• Фрагмент текста:

########################################

Вечерами гребу (несколько сезонов сидел в четверке академической, потом в каноэ и байдарке), в августе собираюсь идти в поход по Кавказу. За месяц было много событий: проводил Димку на Кавказ, он улетал в альплагерь. Было, как всегда с ним, чудесно. Шли пешком, трепались обо всем, что придет в голову, он нес рюкзак, я был в его плаще, было хорошо и легко, но я завидовал ему, что он улетает (первый раз в жизни!), и завтра уже будет в центре Кавказа. Потом он написал письмо, я ответил.

Получил письмо от Светланы. Маленькое, странное и очень взволновавшее меня. Несмотря на все, я ответил дружески.

Сблизился с Женей Калининой. С ней мы друзья (друг от друга у нас почти нет тайн). Часто гуляем втроем, а когда Виталий уехал — вдвоем. Эта дружба с моей стороны переходит в любовь, но я преодолею, тем более что она уезжает на месяц в Кондопогу, а я за это время еще в кого-нибудь влюблюсь. Так хочется хорошей любви, но меня трудно полюбить — я слишком сложный и противоречивый человек.

19.12.54 г. Завтра распределение, крутой поворот всей жизни. Куда только, вот вопрос. Грустно чего-то, как всегда перед дорогой, и в то же время немного радостно — впереди новая жизнь во всех отношениях.

Студенческие годы пролетели очень хорошо, жаль только, мало было любви. Впрочем, любви, дружбы, счастья всегда мало. Не хочется философствовать на этот предмет — куда пошлют, и зависит ли дальнейшая жизнь человека от этого, и в какой мере.

Писать сейчас не хочется, напишу потом, как прошли лето, осень. Но все же куда, какой город? Куда бы ни послали, буду готовиться к дороге, как к празднику, ибо новую жизнь нужно встречать радостно, чтобы и она тебе тем же ответила.

В Ленинграде ничего не жаль покидать, кроме мамы, Нади и Димки. А напоследок погуляем же и покутим, эх!

21.04.55 г. Жизнь — это огромный лес, ты заблудился, хочешь выйти на какую-нибудь тропинку, идешь, не разбирая дороги, и любая случайность может вывести тебя на любую из многочисленных тропинок, рассекающих лес. И всегда тебе будет казаться, что другие возможные тропинки чище и короче к цели, и всегда это будет тебя мучить.

А сейчас я жду из Рустави ответа: ехать мне туда или нет, и боюсь отказа — поехать хочется, пожить одному самостоятельно, посмотреть на людей, в Ленинграде вообще все уже надоело. Боюсь отказа. Сейчас веду паразитический образ жизни: ровно ничего не делаю. Это с 1 марта после защиты диплома. Был 12 дней в доме отдыха, было неплохо, особенно к концу, когда я поближе познакомился со всеми девушками и по вечерам танцевал, ходил иногда на лыжах, играл в бильярд, читал, занимался всем тем, чем положено заниматься в доме отдыха.

Я распределялся одним из последних и все боялся, что кто-нибудь до меня возьмет Рустави.

########################################

• Вопросы:
1. Скопируйте из дневникового отрывка фрагмент между словами «Студенческие годы пролетели» и «в какой мере.» включительно.
2. Продолжите дневниковый отрывок, начав сразу после его последнего предложения.
Строки ниже не имеют отношения к дневниковому отрывку.

########################################

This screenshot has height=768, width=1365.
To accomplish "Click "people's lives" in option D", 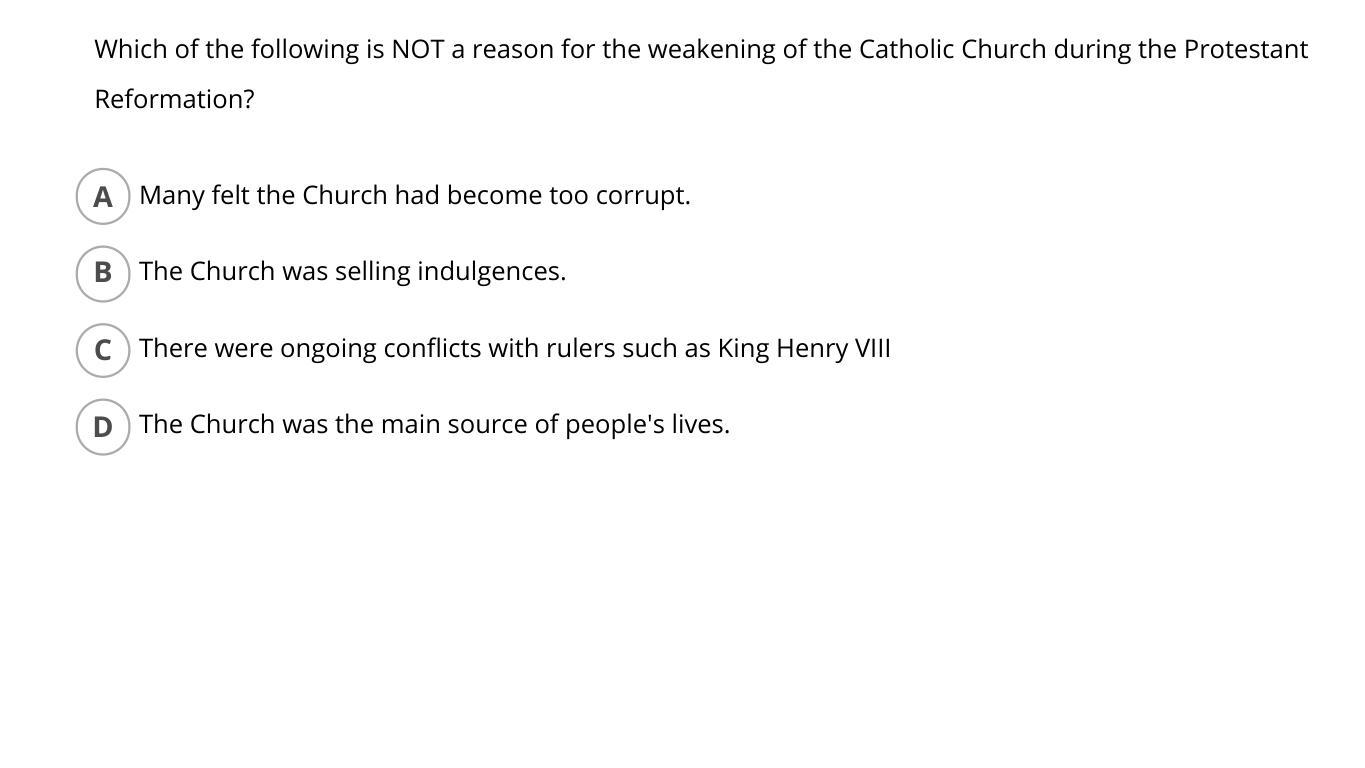I will (647, 425).

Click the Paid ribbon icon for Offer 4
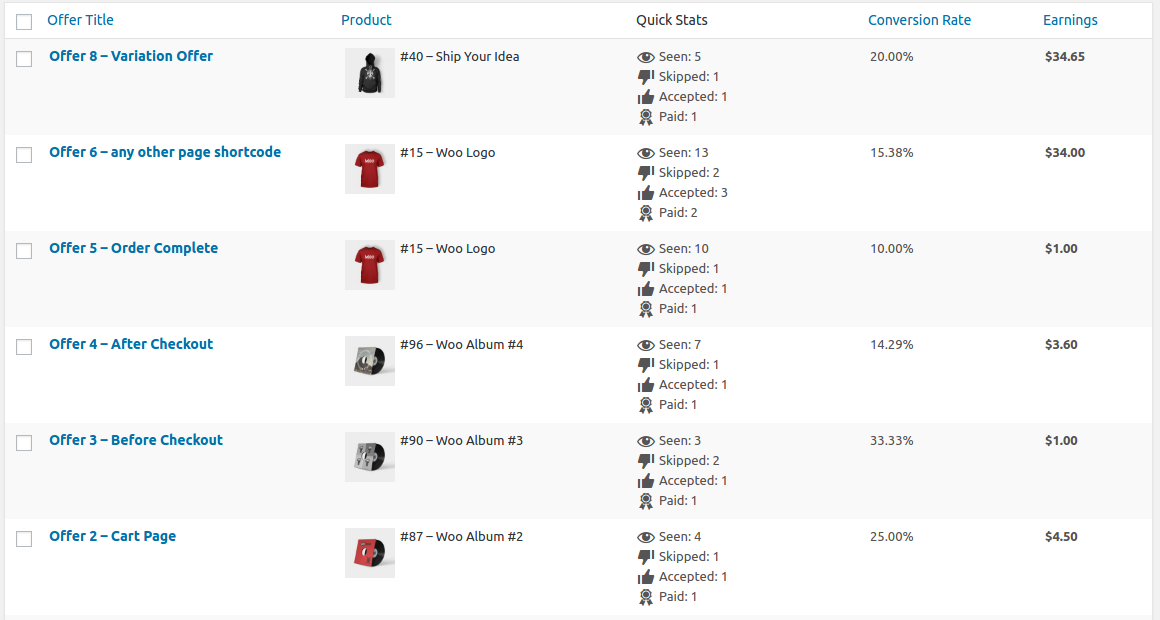[645, 405]
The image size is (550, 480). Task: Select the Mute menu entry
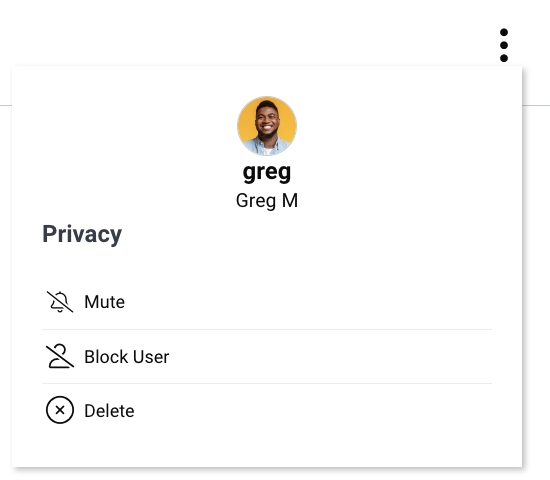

########################################

• Ответы на задания:
1.
Студенческие годы пролетели очень хорошо, жаль только, мало было любви. Впрочем, любви, дружбы, счастья всегда мало. Не хочется философствовать на этот предмет — куда пошлют, и зависит ли дальнейшая жизнь человека от этого, и в какой мере.

2.
Студенческие годы оказались бурными, насыщенными событиями, но многое осталось за кадром, дневники писались от случая к случаю, подчас с очень большим перерывом. Почти ничего о жизни в учебной группе. Немногим больше о товариществе в походах и шумных встречах после. Описания некоторых походов в студенческие годы приводятся в третьей главе. С тех далеких студенческих пор мы, «походники», дружим, ходим на юбилеи друг друга, продолжаем встречаться дома или на дачах, перезваниваемся. Тепло лицейского товарищества — институтской дружбы согревает меня и в старости. Мы — это я и моя супруга Галя Малькова, Дима и Валя Поляковы, Миша и Лариса Смарышевы, Леша и Алла Киселевы, Боря и Лена Леоненок и многие другие. Именно походное братство оказалось самым живучим.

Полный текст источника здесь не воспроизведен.